— Work to complete —
Every entry in the listing below is to be output unchanged.

━━━━━ The records

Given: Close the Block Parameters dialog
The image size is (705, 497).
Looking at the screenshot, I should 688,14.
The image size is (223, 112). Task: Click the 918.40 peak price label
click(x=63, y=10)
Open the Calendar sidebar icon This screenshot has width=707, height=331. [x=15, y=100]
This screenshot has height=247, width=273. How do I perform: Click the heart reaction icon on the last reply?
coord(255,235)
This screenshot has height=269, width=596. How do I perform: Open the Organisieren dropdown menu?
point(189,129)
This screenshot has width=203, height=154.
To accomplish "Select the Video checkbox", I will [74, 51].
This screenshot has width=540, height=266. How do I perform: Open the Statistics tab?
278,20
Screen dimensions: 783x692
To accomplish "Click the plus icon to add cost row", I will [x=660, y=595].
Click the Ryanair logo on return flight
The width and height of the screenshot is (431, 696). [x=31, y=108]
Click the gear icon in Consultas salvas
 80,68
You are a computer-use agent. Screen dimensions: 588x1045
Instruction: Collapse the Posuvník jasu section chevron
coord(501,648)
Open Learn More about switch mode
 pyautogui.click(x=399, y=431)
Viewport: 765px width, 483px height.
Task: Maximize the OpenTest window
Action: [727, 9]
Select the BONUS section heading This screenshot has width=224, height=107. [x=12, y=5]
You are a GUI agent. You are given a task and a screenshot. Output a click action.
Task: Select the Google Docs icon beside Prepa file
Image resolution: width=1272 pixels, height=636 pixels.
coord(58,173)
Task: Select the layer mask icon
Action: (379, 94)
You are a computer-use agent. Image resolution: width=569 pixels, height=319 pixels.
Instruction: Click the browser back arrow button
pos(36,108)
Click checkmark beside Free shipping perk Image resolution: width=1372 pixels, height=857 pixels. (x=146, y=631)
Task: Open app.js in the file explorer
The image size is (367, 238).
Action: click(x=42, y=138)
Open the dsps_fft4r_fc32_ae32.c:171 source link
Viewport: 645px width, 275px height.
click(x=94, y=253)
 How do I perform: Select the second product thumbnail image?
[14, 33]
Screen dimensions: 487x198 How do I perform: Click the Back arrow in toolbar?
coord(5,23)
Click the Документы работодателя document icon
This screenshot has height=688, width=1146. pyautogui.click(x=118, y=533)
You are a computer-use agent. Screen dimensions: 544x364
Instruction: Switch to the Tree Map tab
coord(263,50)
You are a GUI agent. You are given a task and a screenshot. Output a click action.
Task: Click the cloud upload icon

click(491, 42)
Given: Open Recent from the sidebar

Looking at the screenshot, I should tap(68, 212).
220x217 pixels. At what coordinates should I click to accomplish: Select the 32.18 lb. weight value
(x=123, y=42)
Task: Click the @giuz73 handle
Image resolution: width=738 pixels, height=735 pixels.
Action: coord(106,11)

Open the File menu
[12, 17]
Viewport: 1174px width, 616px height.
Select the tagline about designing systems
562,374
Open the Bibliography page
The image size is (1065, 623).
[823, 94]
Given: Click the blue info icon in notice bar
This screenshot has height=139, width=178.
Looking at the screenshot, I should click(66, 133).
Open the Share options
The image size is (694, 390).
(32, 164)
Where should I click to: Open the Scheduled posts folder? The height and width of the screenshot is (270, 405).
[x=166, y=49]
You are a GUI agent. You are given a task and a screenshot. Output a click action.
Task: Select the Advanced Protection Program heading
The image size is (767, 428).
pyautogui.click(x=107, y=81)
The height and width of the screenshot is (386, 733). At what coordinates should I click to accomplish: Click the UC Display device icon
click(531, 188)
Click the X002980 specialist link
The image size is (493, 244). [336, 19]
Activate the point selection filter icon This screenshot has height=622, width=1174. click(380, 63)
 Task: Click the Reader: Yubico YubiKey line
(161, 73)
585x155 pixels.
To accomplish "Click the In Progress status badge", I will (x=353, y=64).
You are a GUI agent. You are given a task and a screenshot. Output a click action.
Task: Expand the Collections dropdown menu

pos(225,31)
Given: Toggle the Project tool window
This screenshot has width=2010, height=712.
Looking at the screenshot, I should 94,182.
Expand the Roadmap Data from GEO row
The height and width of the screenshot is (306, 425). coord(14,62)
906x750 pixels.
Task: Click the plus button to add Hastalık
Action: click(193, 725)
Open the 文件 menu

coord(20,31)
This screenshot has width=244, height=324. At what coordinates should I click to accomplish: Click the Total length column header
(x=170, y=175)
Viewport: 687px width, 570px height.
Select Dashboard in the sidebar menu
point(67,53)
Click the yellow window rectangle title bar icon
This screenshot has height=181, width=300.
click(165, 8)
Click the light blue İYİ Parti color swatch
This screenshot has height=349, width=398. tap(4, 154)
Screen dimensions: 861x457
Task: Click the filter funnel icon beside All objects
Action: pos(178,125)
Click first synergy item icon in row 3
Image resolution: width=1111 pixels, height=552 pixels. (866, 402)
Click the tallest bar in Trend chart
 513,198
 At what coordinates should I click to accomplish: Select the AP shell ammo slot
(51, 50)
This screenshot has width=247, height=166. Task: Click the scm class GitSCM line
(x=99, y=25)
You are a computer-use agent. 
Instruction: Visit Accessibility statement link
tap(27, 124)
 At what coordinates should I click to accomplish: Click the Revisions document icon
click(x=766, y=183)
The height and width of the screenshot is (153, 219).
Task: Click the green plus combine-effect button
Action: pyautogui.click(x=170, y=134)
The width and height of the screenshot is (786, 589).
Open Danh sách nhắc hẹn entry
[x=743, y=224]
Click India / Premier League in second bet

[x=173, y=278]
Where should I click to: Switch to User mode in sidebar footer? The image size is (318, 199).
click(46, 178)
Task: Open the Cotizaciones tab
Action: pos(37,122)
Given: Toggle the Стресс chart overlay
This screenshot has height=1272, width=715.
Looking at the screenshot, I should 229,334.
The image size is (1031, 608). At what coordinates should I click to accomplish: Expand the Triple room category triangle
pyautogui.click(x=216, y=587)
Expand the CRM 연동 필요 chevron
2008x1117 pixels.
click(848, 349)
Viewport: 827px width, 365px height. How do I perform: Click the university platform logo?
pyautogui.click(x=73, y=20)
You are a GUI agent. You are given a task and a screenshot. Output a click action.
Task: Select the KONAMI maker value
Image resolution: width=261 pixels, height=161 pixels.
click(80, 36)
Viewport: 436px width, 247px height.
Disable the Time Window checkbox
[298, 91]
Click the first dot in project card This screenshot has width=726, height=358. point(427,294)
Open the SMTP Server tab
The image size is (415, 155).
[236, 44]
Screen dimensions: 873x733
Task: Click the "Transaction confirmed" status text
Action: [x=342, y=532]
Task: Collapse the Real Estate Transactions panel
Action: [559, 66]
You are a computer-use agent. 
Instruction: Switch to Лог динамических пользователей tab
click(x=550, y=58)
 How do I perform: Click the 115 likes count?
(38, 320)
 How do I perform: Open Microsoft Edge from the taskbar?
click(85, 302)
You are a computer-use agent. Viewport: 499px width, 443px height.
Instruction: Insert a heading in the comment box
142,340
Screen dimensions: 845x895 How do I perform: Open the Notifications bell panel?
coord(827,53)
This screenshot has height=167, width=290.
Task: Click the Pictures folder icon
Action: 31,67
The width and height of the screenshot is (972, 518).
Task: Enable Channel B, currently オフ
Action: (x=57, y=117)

━━━━━━━━━━

— Answer to this task —
Given: Close the Block Parameters dialog
The image size is (705, 497).
Looking at the screenshot, I should 688,14.
The image size is (223, 112). Task: Click the 918.40 peak price label
click(x=63, y=10)
Open the Calendar sidebar icon This screenshot has width=707, height=331. [x=15, y=100]
This screenshot has height=247, width=273. How do I perform: Click the heart reaction icon on the last reply?
coord(255,235)
This screenshot has height=269, width=596. How do I perform: Open the Organisieren dropdown menu?
point(189,129)
This screenshot has width=203, height=154.
To accomplish "Select the Video checkbox", I will [74, 51].
This screenshot has width=540, height=266. How do I perform: Open the Statistics tab?
278,20
Screen dimensions: 783x692
To accomplish "Click the plus icon to add cost row", I will [x=660, y=595].
Click the Ryanair logo on return flight
The width and height of the screenshot is (431, 696). [x=31, y=108]
Click the gear icon in Consultas salvas
 80,68
You are a computer-use agent. Screen dimensions: 588x1045
Instruction: Collapse the Posuvník jasu section chevron
coord(501,648)
Open Learn More about switch mode
 pyautogui.click(x=399, y=431)
Viewport: 765px width, 483px height.
Task: Maximize the OpenTest window
Action: [727, 9]
Select the BONUS section heading This screenshot has width=224, height=107. [x=12, y=5]
You are a GUI agent. You are given a task and a screenshot. Output a click action.
Task: Select the Google Docs icon beside Prepa file
Image resolution: width=1272 pixels, height=636 pixels.
coord(58,173)
Task: Select the layer mask icon
Action: (379, 94)
You are a computer-use agent. Image resolution: width=569 pixels, height=319 pixels.
Instruction: Click the browser back arrow button
pos(36,108)
Click checkmark beside Free shipping perk Image resolution: width=1372 pixels, height=857 pixels. (x=146, y=631)
Task: Open app.js in the file explorer
The image size is (367, 238).
Action: click(x=42, y=138)
Open the dsps_fft4r_fc32_ae32.c:171 source link
Viewport: 645px width, 275px height.
click(x=94, y=253)
 How do I perform: Select the second product thumbnail image?
[14, 33]
Screen dimensions: 487x198 How do I perform: Click the Back arrow in toolbar?
coord(5,23)
Click the Документы работодателя document icon
This screenshot has height=688, width=1146. pyautogui.click(x=118, y=533)
You are a computer-use agent. Screen dimensions: 544x364
Instruction: Switch to the Tree Map tab
coord(263,50)
You are a GUI agent. You are given a task and a screenshot. Output a click action.
Task: Click the cloud upload icon

click(491, 42)
Given: Open Recent from the sidebar

Looking at the screenshot, I should tap(68, 212).
220x217 pixels. At what coordinates should I click to accomplish: Select the 32.18 lb. weight value
(x=123, y=42)
Task: Click the @giuz73 handle
Image resolution: width=738 pixels, height=735 pixels.
Action: coord(106,11)

Open the File menu
[12, 17]
Viewport: 1174px width, 616px height.
Select the tagline about designing systems
562,374
Open the Bibliography page
The image size is (1065, 623).
[823, 94]
Given: Click the blue info icon in notice bar
This screenshot has height=139, width=178.
Looking at the screenshot, I should click(66, 133).
Open the Share options
The image size is (694, 390).
(32, 164)
Where should I click to: Open the Scheduled posts folder? The height and width of the screenshot is (270, 405).
[x=166, y=49]
You are a GUI agent. You are given a task and a screenshot. Output a click action.
Task: Select the Advanced Protection Program heading
The image size is (767, 428).
pyautogui.click(x=107, y=81)
The height and width of the screenshot is (386, 733). At what coordinates should I click to accomplish: Click the UC Display device icon
click(531, 188)
Click the X002980 specialist link
The image size is (493, 244). [336, 19]
Activate the point selection filter icon This screenshot has height=622, width=1174. click(380, 63)
 Task: Click the Reader: Yubico YubiKey line
(161, 73)
585x155 pixels.
To accomplish "Click the In Progress status badge", I will (x=353, y=64).
You are a GUI agent. You are given a task and a screenshot. Output a click action.
Task: Expand the Collections dropdown menu

pos(225,31)
Given: Toggle the Project tool window
This screenshot has width=2010, height=712.
Looking at the screenshot, I should 94,182.
Expand the Roadmap Data from GEO row
The height and width of the screenshot is (306, 425). coord(14,62)
906x750 pixels.
Task: Click the plus button to add Hastalık
Action: click(193, 725)
Open the 文件 menu

coord(20,31)
This screenshot has width=244, height=324. At what coordinates should I click to accomplish: Click the Total length column header
(x=170, y=175)
Viewport: 687px width, 570px height.
Select Dashboard in the sidebar menu
point(67,53)
Click the yellow window rectangle title bar icon
This screenshot has height=181, width=300.
click(165, 8)
Click the light blue İYİ Parti color swatch
This screenshot has height=349, width=398. tap(4, 154)
Screen dimensions: 861x457
Task: Click the filter funnel icon beside All objects
Action: pos(178,125)
Click first synergy item icon in row 3
Image resolution: width=1111 pixels, height=552 pixels. (866, 402)
Click the tallest bar in Trend chart
 513,198
 At what coordinates should I click to accomplish: Select the AP shell ammo slot
(51, 50)
This screenshot has width=247, height=166. Task: Click the scm class GitSCM line
(x=99, y=25)
You are a computer-use agent. 
Instruction: Visit Accessibility statement link
tap(27, 124)
 At what coordinates should I click to accomplish: Click the Revisions document icon
click(x=766, y=183)
The height and width of the screenshot is (153, 219).
Task: Click the green plus combine-effect button
Action: pyautogui.click(x=170, y=134)
The width and height of the screenshot is (786, 589).
Open Danh sách nhắc hẹn entry
[x=743, y=224]
Click India / Premier League in second bet

[x=173, y=278]
Where should I click to: Switch to User mode in sidebar footer? The image size is (318, 199).
click(46, 178)
Task: Open the Cotizaciones tab
Action: pos(37,122)
Given: Toggle the Стресс chart overlay
This screenshot has height=1272, width=715.
Looking at the screenshot, I should 229,334.
The image size is (1031, 608). At what coordinates should I click to accomplish: Expand the Triple room category triangle
pyautogui.click(x=216, y=587)
Expand the CRM 연동 필요 chevron
2008x1117 pixels.
click(848, 349)
Viewport: 827px width, 365px height. How do I perform: Click the university platform logo?
pyautogui.click(x=73, y=20)
You are a GUI agent. You are given a task and a screenshot. Output a click action.
Task: Select the KONAMI maker value
Image resolution: width=261 pixels, height=161 pixels.
click(80, 36)
Viewport: 436px width, 247px height.
Disable the Time Window checkbox
[298, 91]
Click the first dot in project card This screenshot has width=726, height=358. point(427,294)
Open the SMTP Server tab
The image size is (415, 155).
[236, 44]
Screen dimensions: 873x733
Task: Click the "Transaction confirmed" status text
Action: [x=342, y=532]
Task: Collapse the Real Estate Transactions panel
Action: [559, 66]
You are a computer-use agent. 
Instruction: Switch to Лог динамических пользователей tab
click(x=550, y=58)
 How do I perform: Click the 115 likes count?
(38, 320)
 How do I perform: Open Microsoft Edge from the taskbar?
click(85, 302)
You are a computer-use agent. Viewport: 499px width, 443px height.
Instruction: Insert a heading in the comment box
142,340
Screen dimensions: 845x895 How do I perform: Open the Notifications bell panel?
coord(827,53)
This screenshot has height=167, width=290.
Task: Click the Pictures folder icon
Action: 31,67
The width and height of the screenshot is (972, 518).
Task: Enable Channel B, currently オフ
Action: (x=57, y=117)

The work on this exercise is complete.